## DOCUMENT EXCERPT
..........

This article is more than 23 years old
Captain Bob's daughter is in Britain, facing down her family's past and delivering a bright message about her internet firm's future

Isabel Maxwell is decapitating a boiled egg. It is her second of the morning. The first was too hard. Unfortunately, the second is no better. 'I guess that's England for you, hard boiled,' she shrugs.

It is a funny aside, one of many she will doubtless make throughout the course of the day. But it has an edge. She might have an Oxford education, but the daughter of Robert Maxwell doesn't spend too much time here any more. Too much history. Too much baggage. A hard-nosed, hard-boiled country that will always remember the sins of the father.

Instead, these days Maxwell prefers to swim in a different pond, one where people are not too interested in your past, just your future. She is a major player in that US home of perpetual reinvention, Silicon Valley.

Each day when she's not travelling overseas, Maxwell, one of the late newspaper tycoon's five surviving children, makes the 80-minute 'killer commute' to her company, Commtouch.

..........

## RECORDED INFORMATION

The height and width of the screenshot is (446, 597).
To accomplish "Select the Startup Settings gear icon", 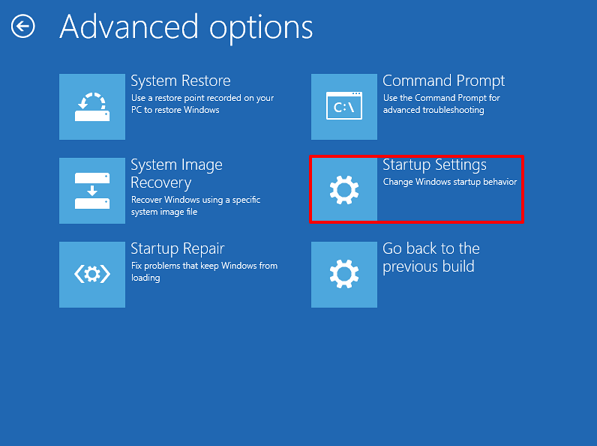I will coord(344,190).
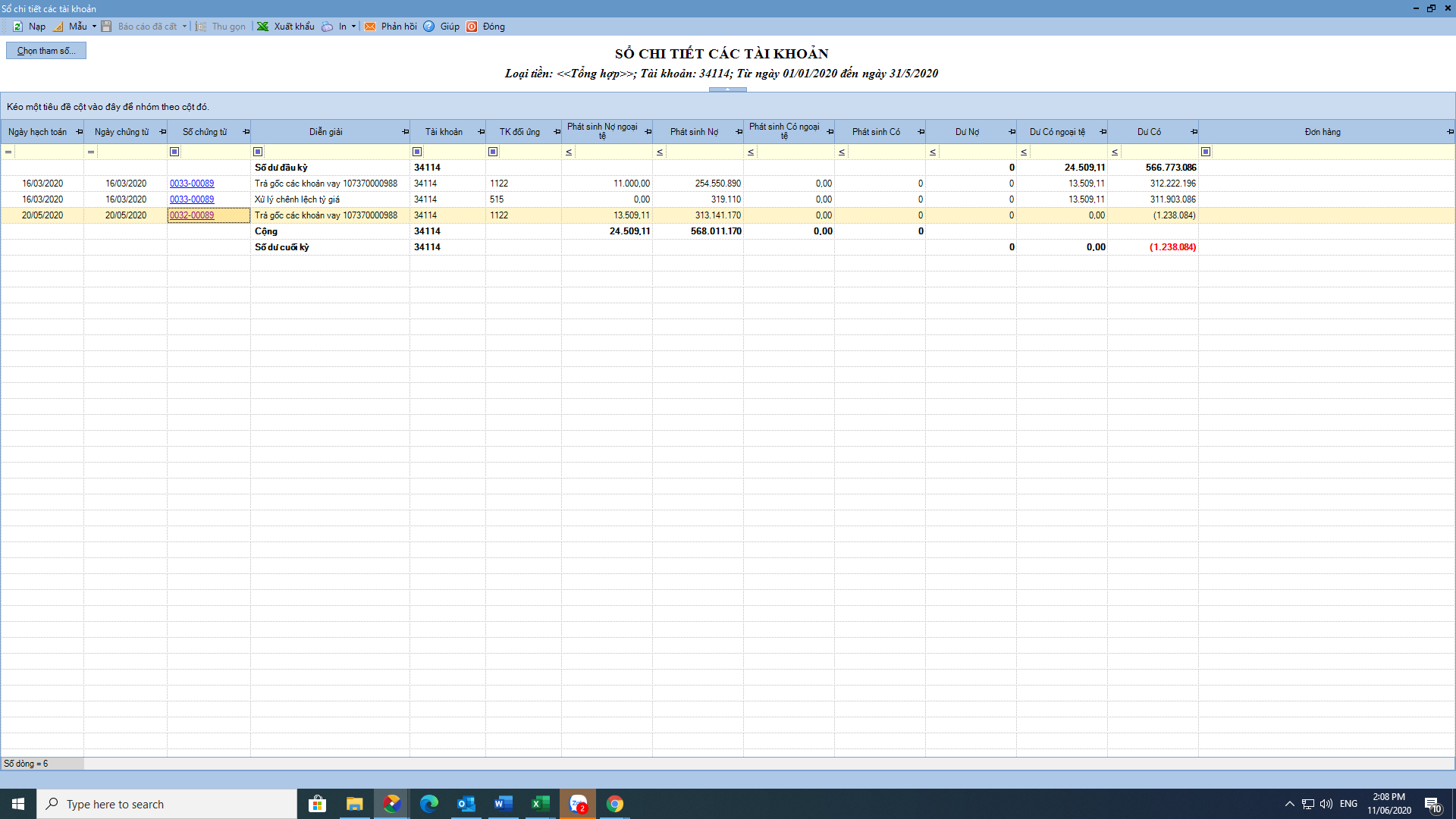
Task: Click the In printer icon
Action: 327,27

..........

## EXERCISE BRIEF
Update the Isabel Maxwell article by writing out the passage that begins at the words "Each day when" and stops after "her company, Commtouch.", with "overseas" changed to "abroad".

## REPLY
Each day when she's not travelling abroad, Maxwell, one of the late newspaper tycoon's five surviving children, makes the 80-minute 'killer commute' to her company, Commtouch.